# Defrosting Round Steak Mince



## Douzer77 (Apr 19, 2008)

Following on from previous chastisements over my defrosting methods (in my defence i have never made any body ill ).  I have a pound of round steak to defrost for tonights dinner. (now 10.45 am in Ireland).  So what i now intend doing is leaving the mince in the plastic bag it was frozen in, putting this into a bowel of cold water and covering with a plate!  

Is this ok?  Will it defrost in 7/8 hours?  
should i remove the plastic bag?  would this not make the mince watery?


----------



## miniman (Apr 19, 2008)

I would not take it out of the plastic bag. I would also change the water several times so that a temperature differential is maintained. 

I normally put my on the microwave defrost setting for 350g of meat and then put it in the fridge.
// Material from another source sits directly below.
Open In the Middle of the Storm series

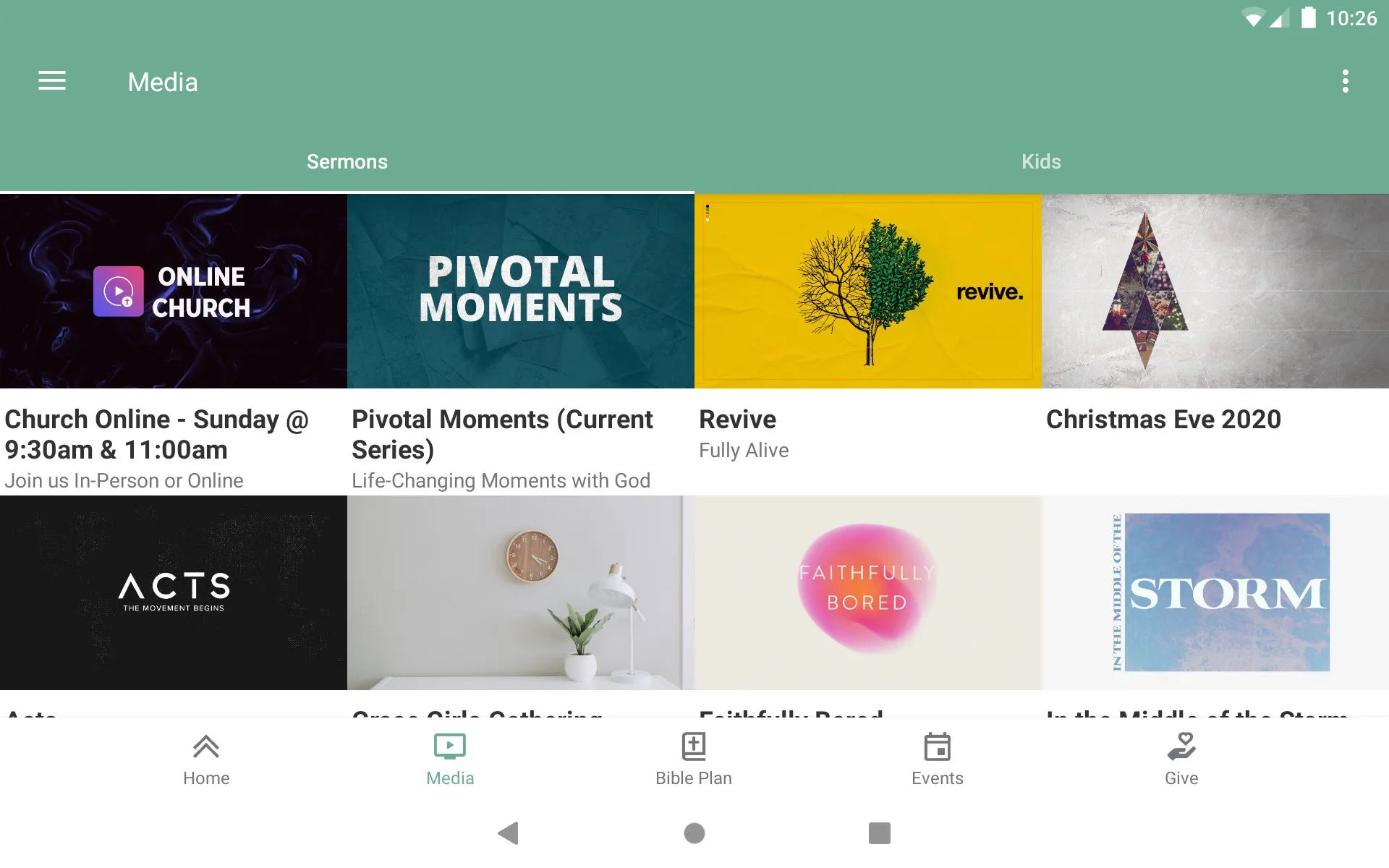tap(1215, 592)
It is also cold here today, so, with no heating on, I may have put it into a cool part of the utility room.


----------



## Douzer77 (Apr 19, 2008)

Only ever tried defrosting the the microwave once, chicken breasts, and they started to cook so bunged them in the bin and went to the butcher! Haven't been brave enough to do it since. Reckon i have plenty of time as if i had left it out on the counter top it would have well defrosted in the couple of hours and have been assured here previosly that my chicken would have defrosted quicker (and safer) in the water i am presuming the same will hold true for the mince meat. And there's always the chinese for tonight dinner if it hasn't defrosted in time!  

Glad you agree with me on the keeping it in the plastic bag!
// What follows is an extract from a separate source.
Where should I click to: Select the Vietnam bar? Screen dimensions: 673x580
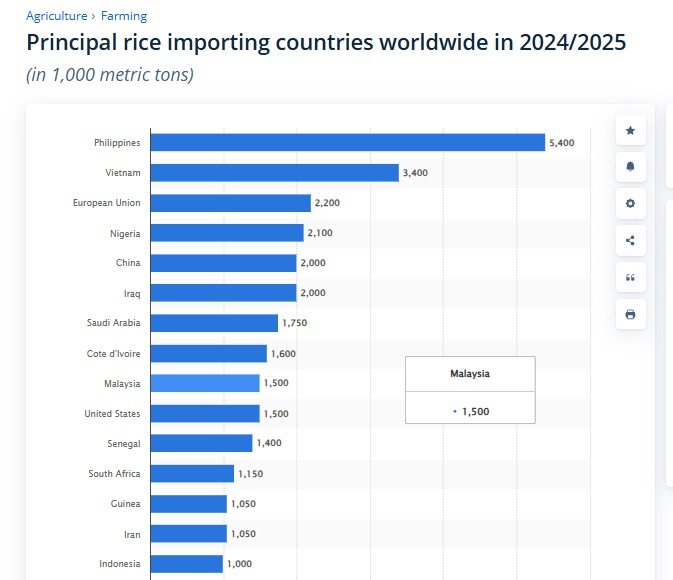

Blooming cold here in Ireland too this morning!


----------



## Barb L. (Apr 19, 2008)

Bad advice, but I just set mine on the counter and keep checking it.  Breaking apart in bag when I can.  Then finish in fridge.


----------



## Andy M. (Apr 19, 2008)

The bag in cold waer will do the trick fairly quickly.  You must ensure there is no airspace in the plastic bag as that will act as an insulator and slow down the thawing process a great deal.

Another way to go is to place the packet of meat into a heavy aluminum pot or pan and let the metal warm it up.  Turn the meat occasionally.


----------



## GB (Apr 19, 2008)

Cold water is a great way to go. It will not take very long though. For a pound of meat it might take an hour max. Probably closer to a half hour. Like Andy said though, make sure there are no air pockets. 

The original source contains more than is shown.